Another mid-single digit correction has apparently come and gone—like yet another one of these nasty snow storms that we’ve been getting hit with on a weekly basis here on the east coast. Or has it?
The new year started with a decline that no one saw coming, one that was scary enough to make everyone question the validity of the preceding rally. And all of a sudden the S&P 500® was down 6% from its highs. And the next thing you knew, the market found a bottom, and then a mere seven trading days later the S&P had erased almost the entire decline. Seven days. It makes me wonder what all the hoopla was about. Maybe we should just assume that these corrections are just noise.
After last week's strong rebound, it seems that the market just wants to go up, either because the economy has achieved self-sustaining GDP growth or, if it doesn't, because the Fed will deliver more QE. It makes me wonder how much longer the Fed can exert so much control over the market cycle. Emerging markets, however, remain the biggest risk to this bullish scenario.

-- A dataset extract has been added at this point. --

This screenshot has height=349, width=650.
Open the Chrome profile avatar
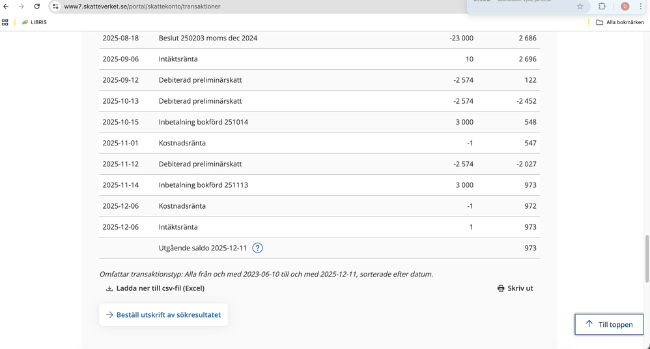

At the moment, we have stocks going up, the economy slowing, yields falling, the dollar falling, and gold rallying. Now, does that sound like a familiar combo? It should, because this is what the post-global financial crisis reflation trade has been like. The recent slowing economy theme certainly fits with this. A slowing economy could lead to more Fed easing (or at least a stop to the taper), which leads to a lower dollar, lower yields, higher stock prices, and higher gold prices.
What’s important to remember is that while most casual observers look to the stock market for guidance, what I think is really driving the bus here is the dollar and emerging-market currencies, both of which are now weakening. This is why gold and silver are rallying and why commodities are up at a time when most people would least expect it. We’ll have to see if this becomes a trend.

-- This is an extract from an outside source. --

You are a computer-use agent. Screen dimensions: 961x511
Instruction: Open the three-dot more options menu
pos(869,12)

New highs for the stock market would not surprise me in what I call the “All news is good news” market—but I also wouldn’t count on it, given how far the market has already come. If you’re looking for a nonconsensus trade, it might be to add some commodities exposure in general and maybe gold, in particular. A weaker economy combined with a dovish Fed could trigger another reflation trade like what we experienced from 2009 through the spring of 2011. I think a commodity rally would be ironic given it appears that no one seems all that interested in commodities as an asset class anymore.